Paxton nodded. “Aye, that’s Frankie Addison. Holly’s eldest. Helps his grandfather Stokes with the gardens after school.”
“My word,” she said, facing forward. “I keep waiting for news that old Stokes has retired, but he never does.”
“Stays on for tradition’s sake.” Unlike some people, Paxton’s tone suggested. But Mum, if she noticed, ignored it.
“And the boy,” Mum continued. “Eldest of five, I believe?”
“Aye, madam. Holly’s got her hands full, what with helping daily at the Hall and her Jim gone driving lorries.”
“Is he?” Mum said, frowning.
“Not enough work in the Wolverns.”
She looked away and pressed her lips together.
“After school?” I whispered to Mum. “Don’t kids get the summers off here?”
“What?” she said distractedly. “Oh. Not till later. Schools run on trimesters here, you see—and summer term lasts through the end of July.”
The trees cleared, and Carrick Hall rose from the valley like an old gray dragon. Through the fog I could make out a sprawling manor house of high walls and peaked roofs surmounted by a square central tower. Still higher behind it rose those stark, empty hills, half-veiled by swirling clouds. My bottled-up excitement threatened to burst.
As we swept around a circular drive, an enormous green figure loomed out of the mist: a larger-than-life topiary of a snarling wolf. Next to him crouched what appeared to be a gargoyle, expertly sculpted from living greenery. Other fantastical figures now came into view: ogres and dragons, centaurs and sprites, scattered around the grounds, emerging from flower beds and hedgerows. A bizarre menagerie.

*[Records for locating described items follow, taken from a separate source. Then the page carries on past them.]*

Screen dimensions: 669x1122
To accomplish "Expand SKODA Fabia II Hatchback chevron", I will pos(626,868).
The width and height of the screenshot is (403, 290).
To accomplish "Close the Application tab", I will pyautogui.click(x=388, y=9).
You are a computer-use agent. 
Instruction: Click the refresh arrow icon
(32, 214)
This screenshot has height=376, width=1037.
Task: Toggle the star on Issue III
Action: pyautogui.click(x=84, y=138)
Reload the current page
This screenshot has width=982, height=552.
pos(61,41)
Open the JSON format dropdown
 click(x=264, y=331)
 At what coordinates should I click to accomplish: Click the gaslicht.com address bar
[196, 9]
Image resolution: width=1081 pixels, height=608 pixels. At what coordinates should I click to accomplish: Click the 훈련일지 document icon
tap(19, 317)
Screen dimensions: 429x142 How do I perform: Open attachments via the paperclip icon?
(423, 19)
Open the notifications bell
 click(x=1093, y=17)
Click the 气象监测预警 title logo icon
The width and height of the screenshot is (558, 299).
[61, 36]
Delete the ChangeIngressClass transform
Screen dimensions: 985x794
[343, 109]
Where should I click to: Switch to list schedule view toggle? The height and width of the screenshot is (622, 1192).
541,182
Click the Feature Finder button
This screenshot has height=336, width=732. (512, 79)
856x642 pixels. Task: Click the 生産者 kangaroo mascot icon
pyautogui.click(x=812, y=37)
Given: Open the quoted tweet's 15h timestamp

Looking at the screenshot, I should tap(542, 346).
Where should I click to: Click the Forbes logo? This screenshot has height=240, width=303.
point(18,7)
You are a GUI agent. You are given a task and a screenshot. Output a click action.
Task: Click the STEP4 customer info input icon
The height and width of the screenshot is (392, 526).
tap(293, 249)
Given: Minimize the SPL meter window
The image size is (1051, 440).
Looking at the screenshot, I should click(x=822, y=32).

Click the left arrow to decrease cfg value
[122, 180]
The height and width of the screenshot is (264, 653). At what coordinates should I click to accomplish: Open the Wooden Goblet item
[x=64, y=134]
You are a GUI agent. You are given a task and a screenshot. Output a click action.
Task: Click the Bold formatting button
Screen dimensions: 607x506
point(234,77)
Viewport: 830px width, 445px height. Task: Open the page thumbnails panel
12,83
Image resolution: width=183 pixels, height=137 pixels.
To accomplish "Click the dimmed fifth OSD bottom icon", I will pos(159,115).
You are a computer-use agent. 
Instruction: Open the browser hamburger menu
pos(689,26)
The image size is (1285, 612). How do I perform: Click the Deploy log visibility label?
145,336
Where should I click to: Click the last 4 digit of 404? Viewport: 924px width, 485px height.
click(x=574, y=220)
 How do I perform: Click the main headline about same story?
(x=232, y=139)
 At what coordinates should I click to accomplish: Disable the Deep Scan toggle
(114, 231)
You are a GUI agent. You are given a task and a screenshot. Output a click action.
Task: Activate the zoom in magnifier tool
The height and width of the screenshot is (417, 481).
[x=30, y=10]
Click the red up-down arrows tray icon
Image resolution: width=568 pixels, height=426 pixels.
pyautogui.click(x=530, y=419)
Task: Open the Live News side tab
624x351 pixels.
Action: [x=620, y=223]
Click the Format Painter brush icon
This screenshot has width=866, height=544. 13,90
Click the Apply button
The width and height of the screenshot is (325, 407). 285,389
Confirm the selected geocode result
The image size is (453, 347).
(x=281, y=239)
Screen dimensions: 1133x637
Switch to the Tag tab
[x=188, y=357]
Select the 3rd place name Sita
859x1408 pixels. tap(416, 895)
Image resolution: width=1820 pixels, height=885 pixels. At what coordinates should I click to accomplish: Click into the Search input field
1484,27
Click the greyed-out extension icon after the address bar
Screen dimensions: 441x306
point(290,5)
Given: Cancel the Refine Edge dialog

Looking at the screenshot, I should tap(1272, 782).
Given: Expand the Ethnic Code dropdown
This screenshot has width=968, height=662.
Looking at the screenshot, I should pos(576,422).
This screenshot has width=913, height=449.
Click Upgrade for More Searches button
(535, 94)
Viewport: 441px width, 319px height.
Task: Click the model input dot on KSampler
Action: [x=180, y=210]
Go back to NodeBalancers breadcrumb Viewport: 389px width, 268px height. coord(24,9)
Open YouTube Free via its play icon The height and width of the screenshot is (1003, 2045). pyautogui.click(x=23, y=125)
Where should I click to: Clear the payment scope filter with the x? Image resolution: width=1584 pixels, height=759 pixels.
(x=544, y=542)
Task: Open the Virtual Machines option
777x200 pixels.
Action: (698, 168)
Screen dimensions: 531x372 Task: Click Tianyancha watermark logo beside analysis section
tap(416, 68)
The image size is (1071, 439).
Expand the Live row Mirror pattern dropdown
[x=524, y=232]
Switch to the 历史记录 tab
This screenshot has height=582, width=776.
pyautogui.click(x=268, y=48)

“You weren’t kidding about the topiaries,” I murmured.
“I wasn’t kidding about anything,” Mum said.
I glanced upward as the car drew alongside a flight of steps. Near the great front doors stood what looked like a stone statue of a stately older woman in gray—beautiful, with tragic eyes.
The car stopped. We climbed out. The figure stared at me, one hand clutching its chest. Then it gasped raggedly and looked at Mum.
The statue of flesh and blood was my grandmother—and, for a moment, she thought I was the living dead.
“Hullo, Mother,” my own mum said pleasantly. “Paxton made good time, I think. Tea ready?”